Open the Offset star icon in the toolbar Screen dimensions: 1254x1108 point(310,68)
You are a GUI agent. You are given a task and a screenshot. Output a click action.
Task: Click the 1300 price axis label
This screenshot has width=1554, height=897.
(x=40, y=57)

What to do
Would you return exactly the lines from the one containing "Task: Click the 1300 price axis label" through the end of the listing, both included, and only them?

Your response
Task: Click the 1300 price axis label
This screenshot has width=1554, height=897.
(x=40, y=57)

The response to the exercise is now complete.